County needs to send message on voting districts

To the editor:

On Nov. 14, I appeared before the Shawano County Board to urge them to consider a resolution that asks the state Legislature to create a nonpartisan redistricting process for drawing Wisconsin’s state and congressional voting maps.

Every 10 years after the U.S. Census, states are required to redraw our voting districts with the new census data. Under our current system, the political party in the majority draws the maps. This is a clear conflict of interest.

Politicians combine census data with voter information to draw districts that favor their party. Now there are software advances that allow gerrymandering with shocking precision. Before the GOP redrew Wisconsin’s district maps in 2011, Democrats held 52 seats in the Assembly after winning 57 percent of the vote. Four years later, Democrats won 52 percent of the Wisconsin Assembly votes but held only 39 seats.

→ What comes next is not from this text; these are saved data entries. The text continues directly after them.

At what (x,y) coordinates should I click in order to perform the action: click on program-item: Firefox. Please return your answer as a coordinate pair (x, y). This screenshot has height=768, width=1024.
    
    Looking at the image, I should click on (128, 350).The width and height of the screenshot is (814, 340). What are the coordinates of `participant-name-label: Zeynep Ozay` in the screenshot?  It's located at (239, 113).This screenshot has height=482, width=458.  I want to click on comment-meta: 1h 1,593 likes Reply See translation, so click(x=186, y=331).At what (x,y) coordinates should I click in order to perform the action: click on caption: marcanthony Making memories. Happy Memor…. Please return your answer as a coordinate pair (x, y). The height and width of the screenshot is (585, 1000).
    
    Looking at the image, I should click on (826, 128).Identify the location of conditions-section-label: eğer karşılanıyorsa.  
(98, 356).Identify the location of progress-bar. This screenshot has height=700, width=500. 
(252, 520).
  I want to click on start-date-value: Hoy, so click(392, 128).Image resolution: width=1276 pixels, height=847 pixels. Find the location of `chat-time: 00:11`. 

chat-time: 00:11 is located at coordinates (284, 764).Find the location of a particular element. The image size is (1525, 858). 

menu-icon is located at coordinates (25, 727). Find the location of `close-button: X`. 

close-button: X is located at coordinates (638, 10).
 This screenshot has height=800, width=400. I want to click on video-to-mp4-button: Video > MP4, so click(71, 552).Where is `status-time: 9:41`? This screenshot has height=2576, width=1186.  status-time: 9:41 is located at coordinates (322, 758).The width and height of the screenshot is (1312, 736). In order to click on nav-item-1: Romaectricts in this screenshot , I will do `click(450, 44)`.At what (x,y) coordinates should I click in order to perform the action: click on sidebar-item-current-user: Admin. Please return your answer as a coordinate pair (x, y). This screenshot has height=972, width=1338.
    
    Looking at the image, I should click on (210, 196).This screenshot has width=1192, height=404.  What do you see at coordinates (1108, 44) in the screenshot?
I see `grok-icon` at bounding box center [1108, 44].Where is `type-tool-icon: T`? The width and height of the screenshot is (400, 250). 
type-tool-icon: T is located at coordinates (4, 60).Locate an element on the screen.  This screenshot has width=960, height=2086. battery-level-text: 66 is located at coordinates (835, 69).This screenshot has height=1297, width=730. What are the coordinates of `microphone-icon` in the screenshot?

These seats and maps are essential to the building blocks of our democracy and represent our right as Americans to pick leaders who protect the integrity of our elections and represent the shared values of our state.

A district court last year found Wisconsin’s legislative districts to be unconstitutional based on partisan gerrymandering, and it ordered the state Legislature to redraw the voting maps in time for the 2018 elections. This case is on appeal by the U.S. Supreme Court.

It would be better if we change the process of how maps are drawn and who draws them. Even U.S. Rep. Mike Gallagher agrees, saying “Nonpartisan redistricting is essential to ensure politicians aren’t allowed to gerrymander their districts and choose their own voters.” A nonpartisan agency could take on this task.

This resolution has already passed in 34 counties in Wisconsin, as well as the Wisconsin Counties Association, yet the Shawano County Board won’t even bring it up for a vote in their administrative committee. A message asking for a nonpartisan process for drawing fairer maps needs to be sent to our state Legislature now.